- Task goal
From the material below, please set down exactly the lines starting with the one with "1163x685 pixels." and going on through the one with "Increase start time with up spinner arrow", without a single picture.

- Data section

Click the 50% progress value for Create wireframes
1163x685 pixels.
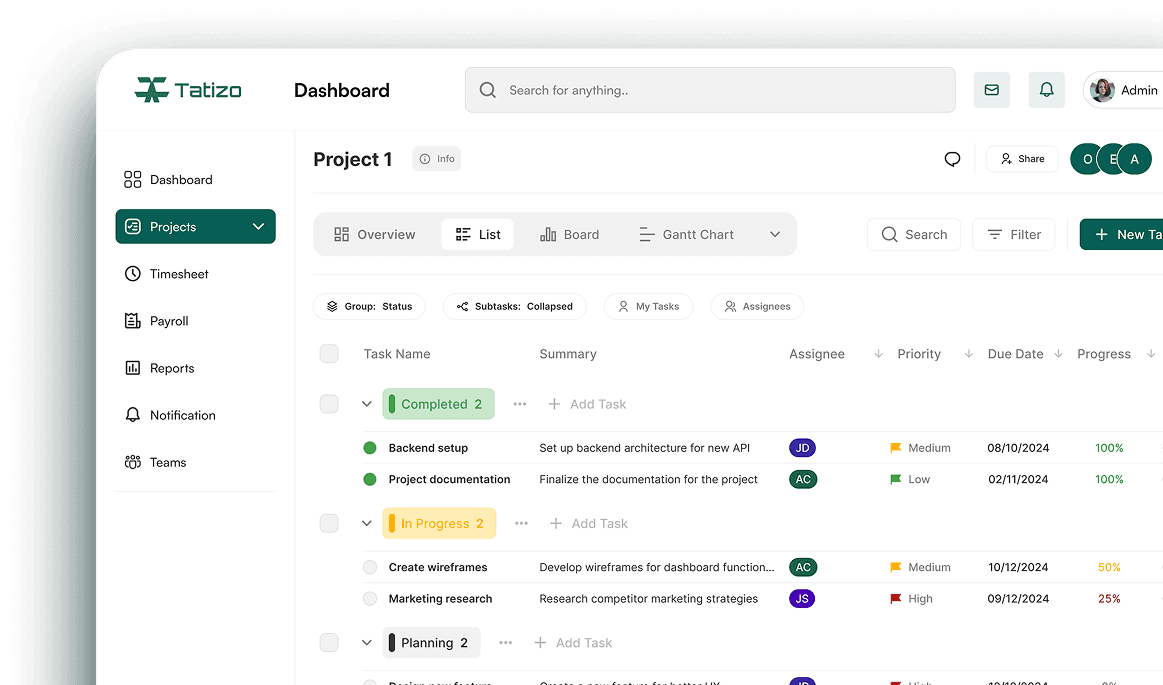coord(1109,567)
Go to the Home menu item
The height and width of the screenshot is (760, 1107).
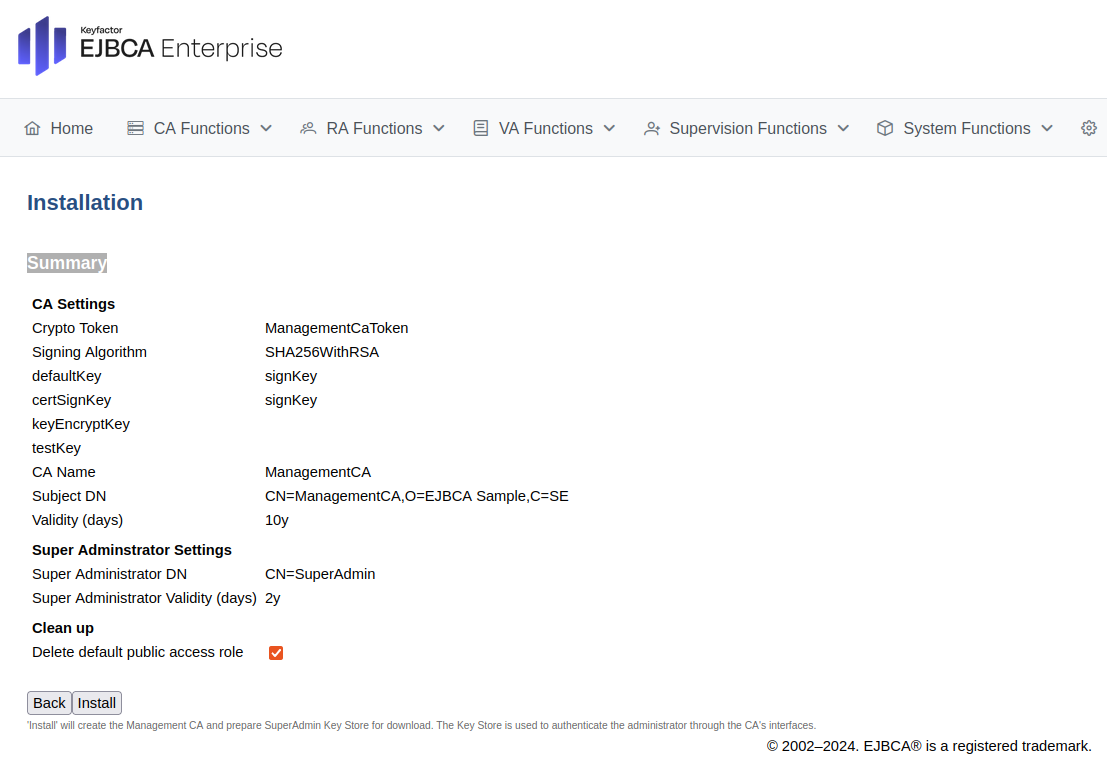pos(72,128)
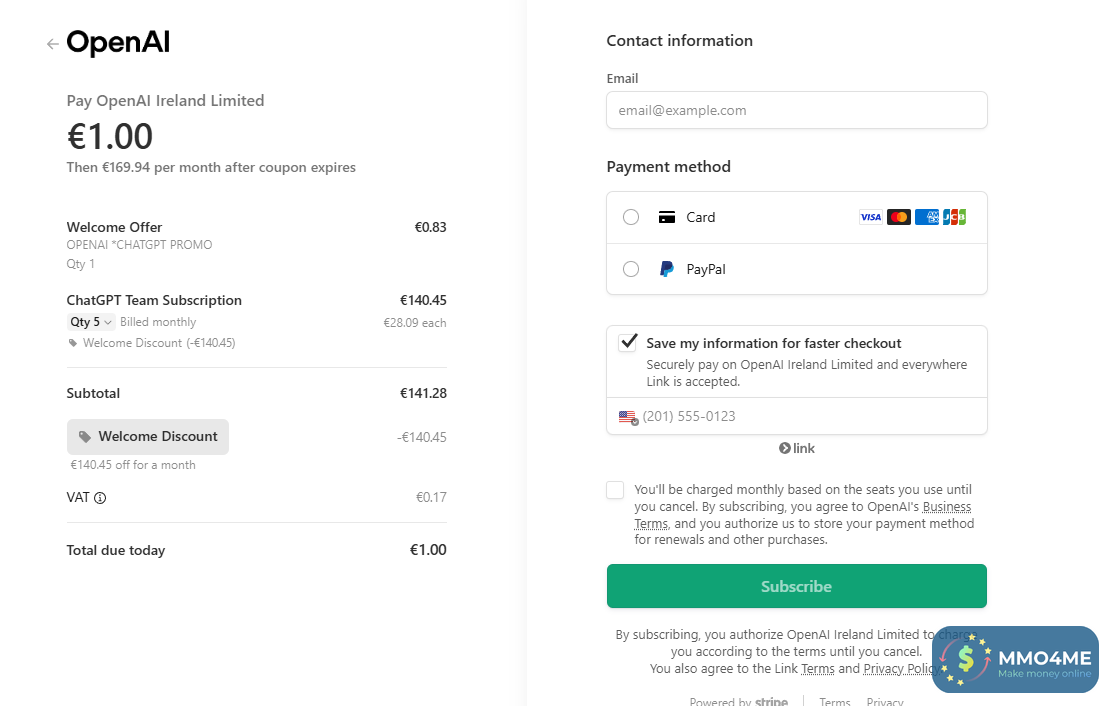Open the Link Terms hyperlink
Viewport: 1119px width, 706px height.
coord(817,669)
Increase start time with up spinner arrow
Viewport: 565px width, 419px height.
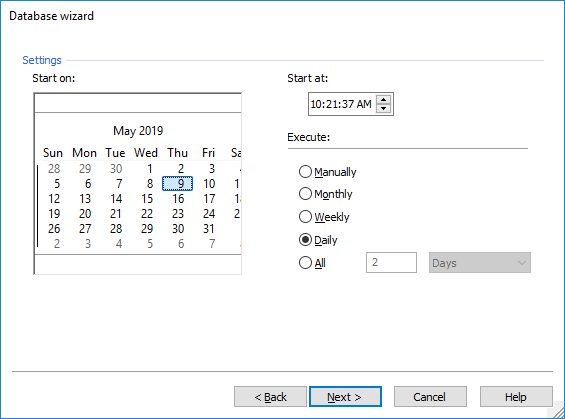pyautogui.click(x=383, y=100)
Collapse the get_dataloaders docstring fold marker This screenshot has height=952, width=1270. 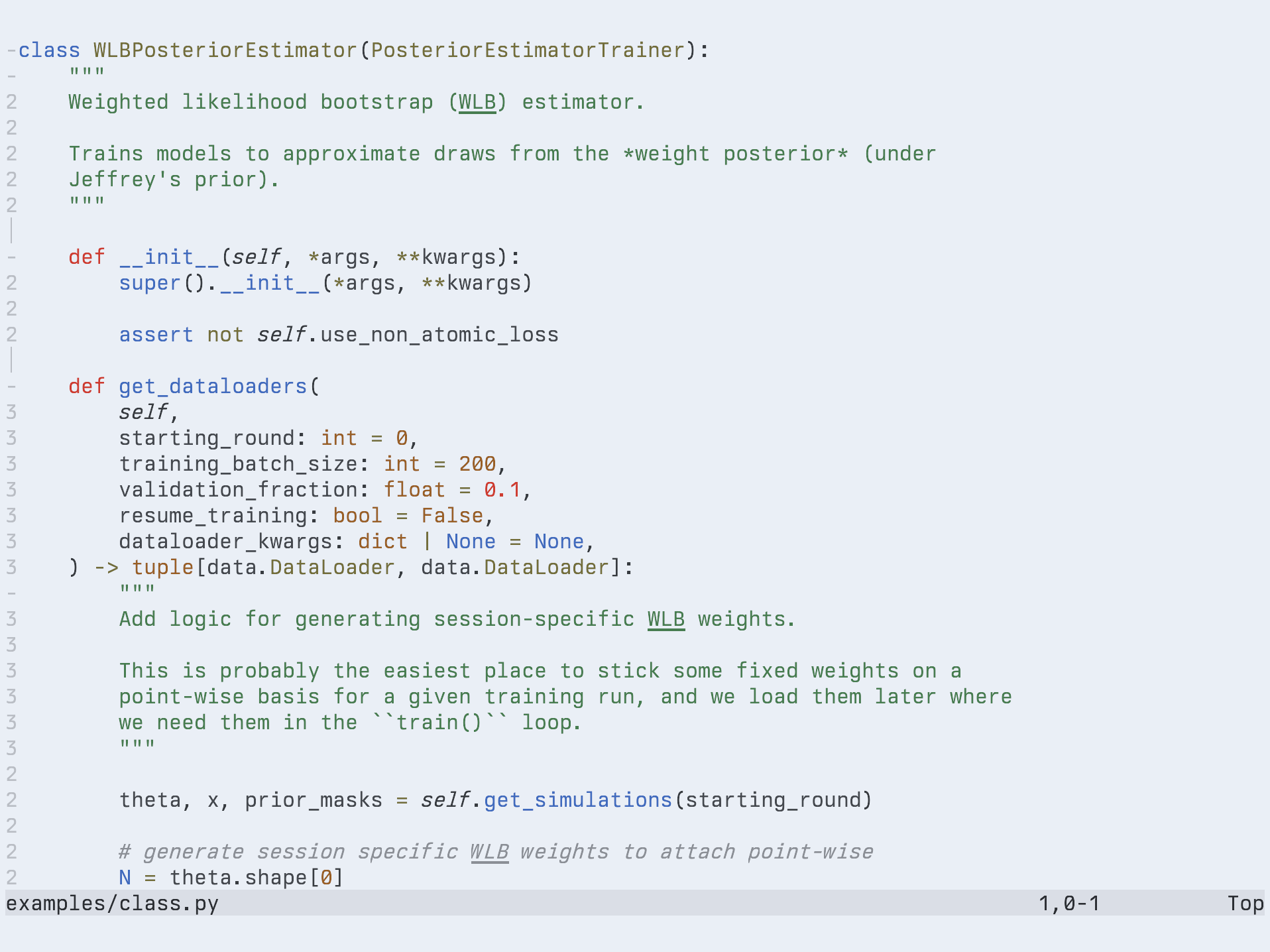point(11,593)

- Result for this task
1163x685 pixels.
coord(1109,567)
Go to the Home menu item
The height and width of the screenshot is (760, 1107).
pos(72,128)
Open the Link Terms hyperlink
Viewport: 1119px width, 706px height.
coord(817,669)
Increase start time with up spinner arrow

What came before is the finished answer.